_ESTRATTI DEI DATI_
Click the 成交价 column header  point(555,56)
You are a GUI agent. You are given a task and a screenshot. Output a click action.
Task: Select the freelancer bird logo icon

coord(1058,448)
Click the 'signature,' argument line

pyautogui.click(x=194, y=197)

_OBIETTIVO DELL'ESERCIZIO_
Puoi riportare tutti i record qui sopra senza cambiare nulla?

_RISULTATO DELL'ESERCIZIO_
Click the 成交价 column header  point(555,56)
You are a GUI agent. You are given a task and a screenshot. Output a click action.
Task: Select the freelancer bird logo icon

coord(1058,448)
Click the 'signature,' argument line

pyautogui.click(x=194, y=197)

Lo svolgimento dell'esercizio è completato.